DOCUMENT SECTION ▸

Juba Air Cargo
| IATA | ICAO | Call sign |
| - | JUC | JUBACARGO |
- Founded: 1996
- Ceased operations: 2008
- Hubs: Khartoum International Airport
- Headquarters: Khartoum, Sudan

= Juba Air Cargo =

Juba Air Cargo was a cargo airline based in Khartoum, Sudan. It was established in 1996 and operated domestic cargo services. Its main base was at Khartoum International Airport. In 2008 the airline ceased all operations.

==History==
The airline has been operating since 1997 from its Khartoum base and another in Sharjah and is headed by Bahaa Amin Akaska. Organised in 2000 as a member of the JAMA Group alliance with Attico, Airwest and Marsland.

==Services==
Juba Air Cargo operated cargo services to the following destinations:
Khartoum, Juba, Waw and Malakal.

==Accidents==
- On 8 November 2007 Juba Air Cargo lost the aircraft ST-JUA in an accident at Khartoum International Airport. The An-12 cargo plane took off from Khartoum (KRT) around 08:00 in the morning, carrying 11 tons of cargo. One engine failed shortly after takeoff, according to the president of Juba Air Cargo, due to bird strike. The airplane returned to land, but crash-landed on the military part of the airport. 2 soldiers were killed on the ground. The airplane caught fire but the 4 crew members, 3 Russians and a Sudanese escaped.

INFORMATION PROVIDED ▸

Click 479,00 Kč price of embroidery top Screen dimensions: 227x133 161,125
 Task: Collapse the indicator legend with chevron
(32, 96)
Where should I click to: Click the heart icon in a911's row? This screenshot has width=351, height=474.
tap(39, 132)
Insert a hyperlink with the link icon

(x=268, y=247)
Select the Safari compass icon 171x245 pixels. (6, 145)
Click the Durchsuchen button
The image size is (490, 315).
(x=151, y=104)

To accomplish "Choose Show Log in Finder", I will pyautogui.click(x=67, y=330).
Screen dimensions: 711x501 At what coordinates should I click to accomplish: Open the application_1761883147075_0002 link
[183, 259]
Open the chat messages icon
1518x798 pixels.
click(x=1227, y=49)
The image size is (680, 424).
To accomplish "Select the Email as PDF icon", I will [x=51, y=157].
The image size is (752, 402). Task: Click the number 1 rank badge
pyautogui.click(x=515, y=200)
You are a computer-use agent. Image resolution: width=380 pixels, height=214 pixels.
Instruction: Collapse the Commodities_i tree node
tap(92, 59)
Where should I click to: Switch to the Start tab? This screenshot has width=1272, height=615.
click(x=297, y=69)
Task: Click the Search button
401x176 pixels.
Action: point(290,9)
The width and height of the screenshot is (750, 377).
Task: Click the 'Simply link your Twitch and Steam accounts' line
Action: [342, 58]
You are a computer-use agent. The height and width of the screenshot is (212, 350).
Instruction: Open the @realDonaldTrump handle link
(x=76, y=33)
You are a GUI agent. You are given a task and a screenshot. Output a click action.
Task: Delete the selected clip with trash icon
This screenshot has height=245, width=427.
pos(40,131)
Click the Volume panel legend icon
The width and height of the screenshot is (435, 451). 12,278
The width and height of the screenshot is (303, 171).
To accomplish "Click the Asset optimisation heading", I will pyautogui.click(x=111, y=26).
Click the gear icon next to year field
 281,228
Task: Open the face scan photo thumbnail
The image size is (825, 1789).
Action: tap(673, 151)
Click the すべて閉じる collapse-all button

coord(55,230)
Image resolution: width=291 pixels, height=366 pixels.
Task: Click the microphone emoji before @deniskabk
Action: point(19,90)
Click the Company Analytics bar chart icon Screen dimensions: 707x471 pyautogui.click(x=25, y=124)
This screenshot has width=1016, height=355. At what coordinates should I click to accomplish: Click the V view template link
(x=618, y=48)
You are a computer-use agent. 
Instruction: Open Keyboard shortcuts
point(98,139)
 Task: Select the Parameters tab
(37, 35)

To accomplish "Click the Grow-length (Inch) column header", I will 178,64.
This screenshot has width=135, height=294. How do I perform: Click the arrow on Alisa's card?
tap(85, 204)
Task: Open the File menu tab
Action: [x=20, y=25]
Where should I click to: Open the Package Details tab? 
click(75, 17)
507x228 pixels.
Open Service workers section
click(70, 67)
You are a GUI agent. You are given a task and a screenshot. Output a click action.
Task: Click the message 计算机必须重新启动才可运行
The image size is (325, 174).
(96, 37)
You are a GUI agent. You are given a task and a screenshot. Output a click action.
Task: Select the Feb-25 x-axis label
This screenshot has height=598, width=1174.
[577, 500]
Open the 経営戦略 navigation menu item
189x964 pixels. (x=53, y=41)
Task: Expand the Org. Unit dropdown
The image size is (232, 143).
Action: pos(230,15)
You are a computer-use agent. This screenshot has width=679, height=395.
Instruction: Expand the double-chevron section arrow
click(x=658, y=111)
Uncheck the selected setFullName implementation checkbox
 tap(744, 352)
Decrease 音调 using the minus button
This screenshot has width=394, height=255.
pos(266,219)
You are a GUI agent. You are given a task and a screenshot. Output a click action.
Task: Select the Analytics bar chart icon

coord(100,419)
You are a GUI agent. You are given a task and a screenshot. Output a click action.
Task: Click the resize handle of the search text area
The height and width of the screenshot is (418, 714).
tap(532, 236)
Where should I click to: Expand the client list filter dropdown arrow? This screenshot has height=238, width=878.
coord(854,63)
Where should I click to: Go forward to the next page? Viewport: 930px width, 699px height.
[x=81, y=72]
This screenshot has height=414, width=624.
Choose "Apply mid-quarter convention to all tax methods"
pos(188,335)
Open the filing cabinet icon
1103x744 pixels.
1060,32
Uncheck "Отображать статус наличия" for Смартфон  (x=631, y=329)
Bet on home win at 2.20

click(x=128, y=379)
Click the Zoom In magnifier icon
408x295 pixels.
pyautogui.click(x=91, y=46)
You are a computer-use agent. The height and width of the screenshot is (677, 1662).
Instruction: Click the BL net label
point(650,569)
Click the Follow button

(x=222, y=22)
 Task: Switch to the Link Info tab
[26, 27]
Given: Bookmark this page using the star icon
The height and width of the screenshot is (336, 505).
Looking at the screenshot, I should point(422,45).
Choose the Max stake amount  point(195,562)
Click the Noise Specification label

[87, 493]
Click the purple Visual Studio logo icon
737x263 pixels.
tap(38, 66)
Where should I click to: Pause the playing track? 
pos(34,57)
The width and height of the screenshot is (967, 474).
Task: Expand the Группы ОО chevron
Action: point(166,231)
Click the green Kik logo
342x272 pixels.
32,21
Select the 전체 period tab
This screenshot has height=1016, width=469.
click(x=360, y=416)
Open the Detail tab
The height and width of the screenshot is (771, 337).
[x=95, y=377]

PROBLEM ▸
Pick up the article on Juba Air Cargo after its final sentence and continue it. The items were taken from a separate source.

RESPONSE BELOW ▸
- On June 27, 2008, a cargo plane crashed mid-flight, killing 7 crew members, including 5 foreigners. Civil Aviation Authority spokesman Abdel Hafiz told AFP that the Juba Cargo company plane crashed an hour and 10 minutes after takeoff from Khartoum, bound for the Juba—capital of South Sudan, apparently owing to bad weather.

"One person survived out of eight (crew members), a Sudanese. Two Sudanese were among the dead (along with) four from Ukraine and one from Armenia,"

The plane took off at 5:55 am (0255 GMT) and came down north of Malakal, the capital of Upper Nile State.

"A thunderstorm hit the plane, as the survivor said. This apparently is the cause. The survivor is not injured, but was taken to hospital (for a check-up).

The dead were evacuated and flown back to a Khartoum hospital morgue, where police told bereaved relatives that they could not claim the bodies until Saturday, said an AFP photographer.

The Sudan Media Centre (SMC) website, which is considered close to the intelligence services, said the Antonov 12 had only recently returned to Sudan after undergoing major maintenance in the United Arab Emirates.

It confirmed that one Armenian, four Ukrainians, the Sudanese pilot and another Sudanese were killed, and quoted the survivor—an air operations officer—as saying that the plane was hit twice by lightning.

An hour and 10 minutes after takeoff, the pilot contacted the control tower of Khartoum airport and requested permission to fly at a lower altitude because of poor weather conditions, but then suddenly communication was lost, SMC said.

==Fleet==
As of June 28, 2008, the Juba Air Cargo fleet became zero after the crash of its last remaining AN-12.